Hastings v. Inhabitants of Bolton

Bigelow, C. J.

It is a mistake to suppose that the superior court had no jurisdiction of this action, although it was subject to abatement by reason of being brought in a county where the plaintiff did not reside, and where the defendant town was not situated. It was a civil action in which the sum demanded was within the limit prescribed by law for the exclusive cognizance of that court. It had, therefore, jurisdiction of the parties and the subject-matter. Courts of general jurisdiction will hold pleas of all transitory actions if there is no plea to the jurisdiction, more especially where there is nothing on the face of the writ to show *530any want of jurisdiction. Bac. Ab. Plea, E. 1. 1 Chit. Pl. 427 The provisions of law regulating the bringing of actions in certain counties were intended for the benefit of defendants, in order to prevent inconvenience and vexation to them by being obliged to answer to actions in remote counties at the pleasure of the party bringing the suit. But it is only a matter of abatement to the writ, and does not go to the general jurisdiction of the court. Cleveland v. Welsh, 4 Mass. 591. Carlisle v. Weston, 21 Pick. 535. Briggs v. Humphrey, ante, 371. It was, therefore, competent for the defendants to waive the objection and to answer to the merits of the case. This they had done by omitting to plead the matter in abatement of the writ seasonably, and by filing an answer to the action. Simonds v. Parker, 1 Met. 508. Pratt v. Sanger, 4 Gray, 88.

The court had no power to allow the answer in abatement to be filed. It was not merely the exercise of an authority to permit the defendants to amend their pleadings. It went much farther. It set aside the well established rule of law that a dilatory plea must be filed within a certain period of time after the entry of an action, and it also deprived the plaintiff of the benefit of the waiver of such a plea by an answer to the merits. These were legal rights on which the plaintiff had a right to insist, and which the court, in the exercise of a judicial discretion, could not take away. The power to allow amendments, though very broad and comprehensive, does not authorize courts to disregard or abrogate the fixed and settled rules of law regulating judicial proceedings; and, indeed, upon the broadest interpretation of the words of the statute by which the power to allow amendments is given, (Gen. Sts. c. 129, § 41,) the action of the court in the present case was clearly unauthorized, because in the stage to which the cause had arrived, all matters of abatement had ceased to be a “ legal defence.”

.....

**TASK INSTRUCTIONS**
1: In the Hastings v. Inhabitants of Bolton opinion, whom were the provisions regulating the bringing of actions in certain counties meant to benefit?
2: Do these statements agree with the Hastings v. Inhabitants of Bolton opinion? Answer yes or no for each, quoting the deciding words. (a) The action was brought in the county where the plaintiff lived. (b) The defendants waived the objection by filing an answer to the action. (c) The power to allow amendments lets courts set aside settled rules of law.
3: Continue the Hastings v. Inhabitants of Bolton opinion from its final sentence.

**EXTRACTED DATA**

.....

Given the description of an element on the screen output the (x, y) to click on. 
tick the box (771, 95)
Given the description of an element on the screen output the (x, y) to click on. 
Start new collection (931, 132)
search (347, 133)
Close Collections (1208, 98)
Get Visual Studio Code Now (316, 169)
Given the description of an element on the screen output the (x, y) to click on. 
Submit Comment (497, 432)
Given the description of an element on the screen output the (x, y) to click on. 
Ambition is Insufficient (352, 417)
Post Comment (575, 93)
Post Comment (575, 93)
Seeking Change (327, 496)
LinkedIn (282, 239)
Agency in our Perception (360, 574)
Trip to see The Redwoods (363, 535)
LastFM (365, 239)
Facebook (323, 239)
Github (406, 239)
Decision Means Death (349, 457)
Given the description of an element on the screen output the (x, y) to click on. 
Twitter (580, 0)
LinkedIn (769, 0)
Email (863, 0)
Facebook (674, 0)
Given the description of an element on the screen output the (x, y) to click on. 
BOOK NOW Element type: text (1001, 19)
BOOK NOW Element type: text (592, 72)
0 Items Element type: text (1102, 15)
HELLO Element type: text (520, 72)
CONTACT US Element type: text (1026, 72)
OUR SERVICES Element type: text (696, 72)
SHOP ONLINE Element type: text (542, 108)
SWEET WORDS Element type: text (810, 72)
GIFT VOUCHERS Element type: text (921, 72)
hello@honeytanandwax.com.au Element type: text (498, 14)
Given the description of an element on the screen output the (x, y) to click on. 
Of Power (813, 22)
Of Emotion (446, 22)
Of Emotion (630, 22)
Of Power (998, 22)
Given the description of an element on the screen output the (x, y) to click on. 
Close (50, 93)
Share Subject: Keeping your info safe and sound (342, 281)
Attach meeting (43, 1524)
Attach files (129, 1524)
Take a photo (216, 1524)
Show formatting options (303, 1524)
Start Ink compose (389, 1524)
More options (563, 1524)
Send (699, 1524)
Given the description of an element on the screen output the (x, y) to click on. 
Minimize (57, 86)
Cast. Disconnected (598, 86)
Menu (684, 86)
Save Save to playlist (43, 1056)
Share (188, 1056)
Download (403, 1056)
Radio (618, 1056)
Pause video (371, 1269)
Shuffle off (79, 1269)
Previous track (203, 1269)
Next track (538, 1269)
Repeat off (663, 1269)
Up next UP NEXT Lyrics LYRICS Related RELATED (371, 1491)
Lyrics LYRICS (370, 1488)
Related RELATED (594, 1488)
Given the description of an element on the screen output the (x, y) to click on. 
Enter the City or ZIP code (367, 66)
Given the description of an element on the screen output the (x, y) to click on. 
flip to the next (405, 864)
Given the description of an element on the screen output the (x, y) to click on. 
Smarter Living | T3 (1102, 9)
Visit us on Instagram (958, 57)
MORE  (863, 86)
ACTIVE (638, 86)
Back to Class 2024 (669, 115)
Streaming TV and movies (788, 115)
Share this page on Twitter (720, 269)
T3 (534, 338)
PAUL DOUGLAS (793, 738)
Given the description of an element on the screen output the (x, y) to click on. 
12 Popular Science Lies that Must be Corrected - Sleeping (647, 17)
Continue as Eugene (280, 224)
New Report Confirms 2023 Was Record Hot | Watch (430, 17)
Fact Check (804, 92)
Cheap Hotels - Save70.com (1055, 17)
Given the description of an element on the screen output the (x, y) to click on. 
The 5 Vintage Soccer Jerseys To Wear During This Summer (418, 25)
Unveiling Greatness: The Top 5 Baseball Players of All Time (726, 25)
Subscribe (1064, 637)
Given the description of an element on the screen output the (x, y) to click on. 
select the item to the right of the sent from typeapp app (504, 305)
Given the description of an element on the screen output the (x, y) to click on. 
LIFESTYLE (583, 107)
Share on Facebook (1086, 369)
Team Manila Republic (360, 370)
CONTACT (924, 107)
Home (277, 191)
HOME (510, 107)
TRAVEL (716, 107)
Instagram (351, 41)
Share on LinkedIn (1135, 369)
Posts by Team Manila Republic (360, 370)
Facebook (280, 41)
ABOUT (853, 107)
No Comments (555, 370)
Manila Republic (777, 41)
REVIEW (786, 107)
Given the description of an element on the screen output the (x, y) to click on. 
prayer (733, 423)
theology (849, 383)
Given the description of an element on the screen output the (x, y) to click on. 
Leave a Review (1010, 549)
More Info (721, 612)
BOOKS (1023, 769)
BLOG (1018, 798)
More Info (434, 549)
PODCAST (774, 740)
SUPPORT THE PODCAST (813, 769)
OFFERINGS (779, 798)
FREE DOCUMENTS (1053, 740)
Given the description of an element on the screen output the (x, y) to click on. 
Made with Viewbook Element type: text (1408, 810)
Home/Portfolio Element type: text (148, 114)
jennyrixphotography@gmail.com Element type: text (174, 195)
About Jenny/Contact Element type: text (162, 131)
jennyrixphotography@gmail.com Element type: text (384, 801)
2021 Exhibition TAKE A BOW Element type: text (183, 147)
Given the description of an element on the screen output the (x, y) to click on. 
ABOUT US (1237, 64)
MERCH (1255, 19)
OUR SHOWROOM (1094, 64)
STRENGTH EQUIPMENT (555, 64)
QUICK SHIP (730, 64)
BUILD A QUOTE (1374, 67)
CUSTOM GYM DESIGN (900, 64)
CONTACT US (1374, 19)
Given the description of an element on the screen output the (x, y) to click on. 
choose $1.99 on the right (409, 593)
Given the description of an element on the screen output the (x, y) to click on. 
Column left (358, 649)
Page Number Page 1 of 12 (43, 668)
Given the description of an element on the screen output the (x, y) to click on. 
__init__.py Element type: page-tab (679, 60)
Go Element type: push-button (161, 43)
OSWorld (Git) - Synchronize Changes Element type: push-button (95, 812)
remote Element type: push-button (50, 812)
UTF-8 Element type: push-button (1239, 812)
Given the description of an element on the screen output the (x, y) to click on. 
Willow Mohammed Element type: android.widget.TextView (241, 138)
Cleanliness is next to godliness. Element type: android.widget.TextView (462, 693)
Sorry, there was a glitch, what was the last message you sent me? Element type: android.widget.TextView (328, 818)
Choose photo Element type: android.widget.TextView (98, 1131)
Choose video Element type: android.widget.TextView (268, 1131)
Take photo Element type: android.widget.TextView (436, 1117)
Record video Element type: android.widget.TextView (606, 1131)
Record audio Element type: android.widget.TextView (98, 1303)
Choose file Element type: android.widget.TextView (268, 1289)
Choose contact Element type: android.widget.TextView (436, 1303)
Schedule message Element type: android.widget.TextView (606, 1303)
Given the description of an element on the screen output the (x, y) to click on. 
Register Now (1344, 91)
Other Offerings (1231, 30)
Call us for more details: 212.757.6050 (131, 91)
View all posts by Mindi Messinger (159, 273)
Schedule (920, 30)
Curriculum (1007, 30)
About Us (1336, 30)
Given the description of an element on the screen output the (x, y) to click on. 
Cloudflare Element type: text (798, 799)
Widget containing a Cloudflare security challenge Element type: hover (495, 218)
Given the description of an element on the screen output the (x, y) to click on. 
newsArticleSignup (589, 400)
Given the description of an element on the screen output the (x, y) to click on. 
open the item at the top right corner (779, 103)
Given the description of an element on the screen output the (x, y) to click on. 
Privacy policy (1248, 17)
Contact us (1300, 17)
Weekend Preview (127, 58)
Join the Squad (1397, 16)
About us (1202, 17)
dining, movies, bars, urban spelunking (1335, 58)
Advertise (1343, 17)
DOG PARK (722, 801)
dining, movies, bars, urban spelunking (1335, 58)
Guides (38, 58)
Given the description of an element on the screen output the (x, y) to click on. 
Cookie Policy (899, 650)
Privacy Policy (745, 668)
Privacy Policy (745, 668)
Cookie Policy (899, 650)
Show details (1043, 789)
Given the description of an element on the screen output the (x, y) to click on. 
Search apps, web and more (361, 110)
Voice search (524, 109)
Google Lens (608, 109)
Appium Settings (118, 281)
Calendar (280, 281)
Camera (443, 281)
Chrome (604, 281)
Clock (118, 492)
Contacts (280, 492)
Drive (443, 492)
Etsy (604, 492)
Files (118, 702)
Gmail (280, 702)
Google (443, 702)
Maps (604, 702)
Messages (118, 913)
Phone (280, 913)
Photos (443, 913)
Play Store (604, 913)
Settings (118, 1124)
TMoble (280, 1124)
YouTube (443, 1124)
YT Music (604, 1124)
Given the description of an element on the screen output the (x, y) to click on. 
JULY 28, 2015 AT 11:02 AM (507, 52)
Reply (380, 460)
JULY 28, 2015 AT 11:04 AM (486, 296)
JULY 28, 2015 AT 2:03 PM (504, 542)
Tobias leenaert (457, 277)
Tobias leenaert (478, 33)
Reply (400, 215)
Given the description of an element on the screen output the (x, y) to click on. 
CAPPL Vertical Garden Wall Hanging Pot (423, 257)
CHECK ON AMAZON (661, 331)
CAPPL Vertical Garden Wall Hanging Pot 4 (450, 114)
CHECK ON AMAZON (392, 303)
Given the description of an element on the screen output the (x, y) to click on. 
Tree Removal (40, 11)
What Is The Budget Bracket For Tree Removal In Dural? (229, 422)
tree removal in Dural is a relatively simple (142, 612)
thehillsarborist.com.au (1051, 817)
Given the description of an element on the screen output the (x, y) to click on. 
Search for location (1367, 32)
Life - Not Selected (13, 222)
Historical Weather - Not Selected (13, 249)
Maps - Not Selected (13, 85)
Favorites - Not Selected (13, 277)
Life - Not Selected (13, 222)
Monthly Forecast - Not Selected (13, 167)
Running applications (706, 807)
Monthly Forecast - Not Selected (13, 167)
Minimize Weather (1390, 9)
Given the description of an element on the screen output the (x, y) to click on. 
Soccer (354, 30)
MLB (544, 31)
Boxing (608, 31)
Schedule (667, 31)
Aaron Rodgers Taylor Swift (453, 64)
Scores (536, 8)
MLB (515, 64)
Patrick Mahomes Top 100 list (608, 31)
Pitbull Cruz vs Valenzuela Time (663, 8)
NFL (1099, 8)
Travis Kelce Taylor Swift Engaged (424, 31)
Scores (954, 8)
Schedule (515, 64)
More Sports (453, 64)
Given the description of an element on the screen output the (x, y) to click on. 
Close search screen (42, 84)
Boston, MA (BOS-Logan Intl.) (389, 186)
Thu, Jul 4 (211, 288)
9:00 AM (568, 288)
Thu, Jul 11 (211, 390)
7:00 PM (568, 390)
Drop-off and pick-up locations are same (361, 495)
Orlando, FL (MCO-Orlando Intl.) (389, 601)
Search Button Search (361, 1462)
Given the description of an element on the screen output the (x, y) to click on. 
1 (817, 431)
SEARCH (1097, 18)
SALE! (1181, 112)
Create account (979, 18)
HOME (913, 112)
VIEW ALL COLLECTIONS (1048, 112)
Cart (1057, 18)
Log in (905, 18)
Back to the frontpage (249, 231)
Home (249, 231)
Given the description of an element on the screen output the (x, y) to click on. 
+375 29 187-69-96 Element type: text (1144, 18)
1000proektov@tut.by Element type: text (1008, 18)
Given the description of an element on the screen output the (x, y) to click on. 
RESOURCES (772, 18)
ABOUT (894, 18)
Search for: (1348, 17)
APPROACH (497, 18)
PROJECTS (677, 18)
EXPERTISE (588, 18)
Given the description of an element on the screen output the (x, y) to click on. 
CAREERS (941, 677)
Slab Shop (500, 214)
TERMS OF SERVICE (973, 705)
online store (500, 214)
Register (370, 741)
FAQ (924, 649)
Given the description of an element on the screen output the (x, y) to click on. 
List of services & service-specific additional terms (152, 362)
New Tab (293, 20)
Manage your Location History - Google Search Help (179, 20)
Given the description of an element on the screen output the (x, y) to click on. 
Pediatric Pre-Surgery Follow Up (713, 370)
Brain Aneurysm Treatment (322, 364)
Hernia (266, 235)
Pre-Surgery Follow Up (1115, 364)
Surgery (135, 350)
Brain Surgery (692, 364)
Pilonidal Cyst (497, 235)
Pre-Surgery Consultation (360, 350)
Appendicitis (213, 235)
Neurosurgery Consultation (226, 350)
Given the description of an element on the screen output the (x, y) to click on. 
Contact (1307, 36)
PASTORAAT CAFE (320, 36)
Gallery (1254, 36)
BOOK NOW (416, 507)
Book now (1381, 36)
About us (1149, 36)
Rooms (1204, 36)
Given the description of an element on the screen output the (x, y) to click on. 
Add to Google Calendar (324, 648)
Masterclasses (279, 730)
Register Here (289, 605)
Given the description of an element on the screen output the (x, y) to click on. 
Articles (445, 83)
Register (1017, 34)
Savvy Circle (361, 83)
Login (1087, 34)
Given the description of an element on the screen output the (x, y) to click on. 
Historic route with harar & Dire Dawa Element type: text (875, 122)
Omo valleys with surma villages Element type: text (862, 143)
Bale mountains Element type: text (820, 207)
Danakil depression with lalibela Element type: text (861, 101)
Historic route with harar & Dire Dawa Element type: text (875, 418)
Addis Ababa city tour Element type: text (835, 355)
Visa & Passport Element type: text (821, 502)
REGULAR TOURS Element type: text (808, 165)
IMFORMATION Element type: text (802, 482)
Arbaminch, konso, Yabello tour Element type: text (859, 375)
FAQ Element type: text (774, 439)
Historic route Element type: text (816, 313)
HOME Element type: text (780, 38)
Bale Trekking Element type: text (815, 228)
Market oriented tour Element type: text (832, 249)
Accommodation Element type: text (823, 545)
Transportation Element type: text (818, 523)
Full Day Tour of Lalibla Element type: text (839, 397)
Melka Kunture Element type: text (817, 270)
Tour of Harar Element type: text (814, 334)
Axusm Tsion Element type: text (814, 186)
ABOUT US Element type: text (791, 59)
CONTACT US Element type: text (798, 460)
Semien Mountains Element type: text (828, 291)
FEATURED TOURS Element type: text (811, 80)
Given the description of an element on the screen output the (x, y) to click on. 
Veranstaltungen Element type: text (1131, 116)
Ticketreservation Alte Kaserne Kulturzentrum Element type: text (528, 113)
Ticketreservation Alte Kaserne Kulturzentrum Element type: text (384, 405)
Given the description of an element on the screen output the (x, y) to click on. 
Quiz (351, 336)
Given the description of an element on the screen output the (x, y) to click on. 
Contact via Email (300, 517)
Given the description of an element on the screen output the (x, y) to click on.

.....

**EXPECTED RESULTS**
1: Defendants, to spare them the inconvenience and vexation of answering actions in remote counties at the plaintiff's pleasure.

2:
(a) No: "brought in a county where the plaintiff did not reside"
(b) Yes: "This they had done by omitting to plead the matter in abatement of the writ seasonably, and by filing an answer to the action."
(c) No: "does not authorize courts to disregard or abrogate the fixed and settled rules of law regulating judicial proceedings"

3:
It was suggested that the facts on which the answer in abatement was founded were not known to the defendants until after the case had been in court for more than one term, and after an answer to the merits had been filed. But this is wholly immaterial. The defendants were bound seasonably to make *531inquiry and ascertain whether the plaintiff had brought his action in the proper county. By omitting to do so they were guilty of loches, and the law will not relieve them from the consequences of such negligence.

It was also urged that these exceptions were not cognizable by this court, because the questions presented by them arose on a plea in abatement, in regard to which the decision of the judge of the court below is final. Gen. Sts. c. 115, § 7. But this position is clearly untenable. The statute was intended only to apply to questions which might arise in cases where a plea or answer in abatement was properly filed. Here the question is whether the court had any authority to permit such an answer to be filed at all. Exceptions sustained.